Chapter 5.3, Problem 31E

a.

To determine

To find: the logistic regression for the data.

Answer to Problem 31E

  $\mathrm{P}=\frac{12655.1738}{1+12.87142{\mathrm{e}}^{-0.03250\mathrm{t}}}$ .

Explanation of Solution

Given information: Table shows the population of Pennsylvania in each 10 years

between 1830 and 1950.

Year since 1820	Population in Thousands
10	1348
20	1724
30	2312
40	2906
50	3522
60	4283
70	5258
80	6302
90	7665
100	8720
110	9631
120	9900
130	10,498

Calculation:

The logistic regression curve, for population P, t years after 1820 as produced by graphing utility:

  $\mathrm{P}=\frac{12655.1738}{1+12.87142{\mathrm{e}}^{-0.03250\mathrm{t}}}$ .

b.

To determine

To graph: the data in a scatter plot and super impose the regression curve.

Answer to Problem 31E

Explanation of Solution

Given information: $\mathrm{P}=\frac{12655.1738}{1+12.87142{\mathrm{e}}^{-0.03250\mathrm{t}}}$

Calculation:

Scatter plot of the table data with $\mathrm{P}=\frac{12655.1738}{1+12.87142{\mathrm{e}}^{-0.03250\mathrm{t}}}$ shown below.

  

c.

To determine

To predict: the Pennsylvania population in the 2000 census.

Answer to Problem 31E

  $\mathrm{P}(180)\approx 12209.87\text{thousands}\text{.}$

Explanation of Solution

Given information: $\mathrm{P}=\frac{12655.1738}{1+12.87142{\mathrm{e}}^{-0.03250\mathrm{t}}}$

Calculation:

  $\mathrm{P}=\frac{12655.1738}{1+12.87142{\mathrm{e}}^{-0.03250\mathrm{t}}}$ .

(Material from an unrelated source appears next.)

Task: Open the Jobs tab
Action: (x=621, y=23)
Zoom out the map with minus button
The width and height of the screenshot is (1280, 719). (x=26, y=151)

2000 is 180 years after 1820, so t = 180 plug that into the regression equation to find the Pennsylvania population in the 2000 census.

  $\begin{array}{c}\mathrm{P}(180)=\frac{12655.1738}{1+12.87142{\mathrm{e}}^{-.03250(180)}}\approx \mathrm{12209.87.}\\ \mathrm{P}(180)\approx 12209.87\text{thousands}\text{.}\end{array}$

d.

To determine

To find: in what year was the Pennsylvania population growing the fastest and what significant behavior does the graph of the regression equation exhibit at that point

Answer to Problem 31E

About year 1900.

Explanation of Solution

Given information: $\mathrm{P}=\frac{12655.1738}{1+12.87142{\mathrm{e}}^{-0.03250\mathrm{t}}}$ .

Calculation:

Scatter plot of the table data with $\mathrm{P}=\frac{12655.1738}{1+12.87142{\mathrm{e}}^{-0.03250\mathrm{t}}}$ shown below.

  

From the graph, the population is increasing the fastest around t =80 .or the year 1900.

The slope of the tangent line at that point is greatest there, in other words, the change in population over the change in time is largest.

The concavity also changes at that point, so it is a point of inflection.

e.

To determine

To find: what does the regression equation indicate about the population of Pennsylvania in the long run.

Answer to Problem 31E

In the long term, the equation says the population will stabilize at around 12.66 million.

Explanation of Solution

Given information: $\mathrm{P}=\frac{12655.1738}{1+12.87142{\mathrm{e}}^{-0.03250\mathrm{t}}}$

Calculation:

  $\underset{\mathrm{t}\to \mathrm{\infty }}{\lim }\frac{12655.1738}{1+12.87142{\mathrm{e}}^{-.03250\mathrm{t}}}=12655.1738$ .

So, in the long term, the equation says the population will stabilize at around 12.66 million.